小麦・ライ麦などに寄生する麦角菌(Claviceps purpureaなど)により産生されるアルカロイド.麦角菌に感染した穀物は穀粒の代わりに硬化部位(菌核)を形成し,これが麦角と呼ばれる.麦角アルカロイドにはリゼルグ酸,エルゴタミン,エルゴメトリン,エルゴクリスチンなどがある.構造的にはリゼルグ酸を共通骨格とし,エルゴタミン,エルゴメトリン,エルゴクリスチンはこれに3種以上のアミノ酸が集まった環状ペプチド構造をもち,ペプチド麦角アルカロイドとも呼ばれる.アドレラリン、セロトニン、ドパミン受容体に作用するものが多い。エルゴタミンは血管収縮作用をもち片頭痛治療薬として使われた。心血管系の副作用がある。
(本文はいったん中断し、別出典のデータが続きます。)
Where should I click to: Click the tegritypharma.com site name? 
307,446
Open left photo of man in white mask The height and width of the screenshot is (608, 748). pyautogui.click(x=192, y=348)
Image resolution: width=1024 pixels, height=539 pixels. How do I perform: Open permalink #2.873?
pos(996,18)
エルゴメトリンは子宮の平滑筋を収縮させ、陣痛促進や分娩後の子宮出血抑制に用いられた。麦角アルカロイドより合成されたリゼルギン酸ジエチルアミド(リセルグ酸ジエチルアミド;LSD25)は主として知覚、ことに視覚領域を主とする多彩な幻覚、陶酔感や陽気な気分、逆に不安な抑うつをきたす。乱用により脳障害をおこし、精神病症状や自殺傾向を生じる場合がある。(2005.10.25 掲載)(2009.1.16 改訂)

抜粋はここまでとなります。